** START THE DATA **

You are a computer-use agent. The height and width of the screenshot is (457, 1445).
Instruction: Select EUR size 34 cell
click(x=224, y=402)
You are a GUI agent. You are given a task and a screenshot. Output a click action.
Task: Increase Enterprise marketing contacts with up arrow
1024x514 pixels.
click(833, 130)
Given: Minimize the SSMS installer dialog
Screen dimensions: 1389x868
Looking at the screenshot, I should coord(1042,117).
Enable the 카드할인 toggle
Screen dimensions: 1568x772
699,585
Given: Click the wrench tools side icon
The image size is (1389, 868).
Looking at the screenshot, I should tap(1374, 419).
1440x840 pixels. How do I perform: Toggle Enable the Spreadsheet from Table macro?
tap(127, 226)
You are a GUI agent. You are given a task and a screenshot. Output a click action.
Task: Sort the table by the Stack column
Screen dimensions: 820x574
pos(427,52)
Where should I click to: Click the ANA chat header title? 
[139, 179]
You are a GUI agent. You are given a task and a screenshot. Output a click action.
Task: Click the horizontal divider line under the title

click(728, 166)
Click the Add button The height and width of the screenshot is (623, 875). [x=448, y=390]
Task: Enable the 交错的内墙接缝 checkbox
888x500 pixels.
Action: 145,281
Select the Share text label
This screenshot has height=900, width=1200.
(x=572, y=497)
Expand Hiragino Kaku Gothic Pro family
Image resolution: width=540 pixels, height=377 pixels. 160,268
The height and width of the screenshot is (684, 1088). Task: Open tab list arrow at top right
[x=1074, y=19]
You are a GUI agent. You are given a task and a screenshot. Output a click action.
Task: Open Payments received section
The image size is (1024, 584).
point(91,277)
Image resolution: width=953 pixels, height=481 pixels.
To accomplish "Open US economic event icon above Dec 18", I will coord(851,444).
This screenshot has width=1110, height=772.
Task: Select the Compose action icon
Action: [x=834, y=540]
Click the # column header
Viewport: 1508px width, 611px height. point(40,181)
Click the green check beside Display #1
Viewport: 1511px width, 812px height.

** END THE DATA **

THE PROBLEM
Reproduce all of the items above word for word, changing nothing.

WRITTEN SOLUTION
You are a computer-use agent. The height and width of the screenshot is (457, 1445).
Instruction: Select EUR size 34 cell
click(x=224, y=402)
You are a GUI agent. You are given a task and a screenshot. Output a click action.
Task: Increase Enterprise marketing contacts with up arrow
1024x514 pixels.
click(833, 130)
Given: Minimize the SSMS installer dialog
Screen dimensions: 1389x868
Looking at the screenshot, I should coord(1042,117).
Enable the 카드할인 toggle
Screen dimensions: 1568x772
699,585
Given: Click the wrench tools side icon
The image size is (1389, 868).
Looking at the screenshot, I should tap(1374, 419).
1440x840 pixels. How do I perform: Toggle Enable the Spreadsheet from Table macro?
tap(127, 226)
You are a GUI agent. You are given a task and a screenshot. Output a click action.
Task: Sort the table by the Stack column
Screen dimensions: 820x574
pos(427,52)
Where should I click to: Click the ANA chat header title? 
[139, 179]
You are a GUI agent. You are given a task and a screenshot. Output a click action.
Task: Click the horizontal divider line under the title

click(728, 166)
Click the Add button The height and width of the screenshot is (623, 875). [x=448, y=390]
Task: Enable the 交错的内墙接缝 checkbox
888x500 pixels.
Action: 145,281
Select the Share text label
This screenshot has height=900, width=1200.
(x=572, y=497)
Expand Hiragino Kaku Gothic Pro family
Image resolution: width=540 pixels, height=377 pixels. 160,268
The height and width of the screenshot is (684, 1088). Task: Open tab list arrow at top right
[x=1074, y=19]
You are a GUI agent. You are given a task and a screenshot. Output a click action.
Task: Open Payments received section
The image size is (1024, 584).
point(91,277)
Image resolution: width=953 pixels, height=481 pixels.
To accomplish "Open US economic event icon above Dec 18", I will coord(851,444).
This screenshot has width=1110, height=772.
Task: Select the Compose action icon
Action: [x=834, y=540]
Click the # column header
Viewport: 1508px width, 611px height. point(40,181)
Click the green check beside Display #1
Viewport: 1511px width, 812px height.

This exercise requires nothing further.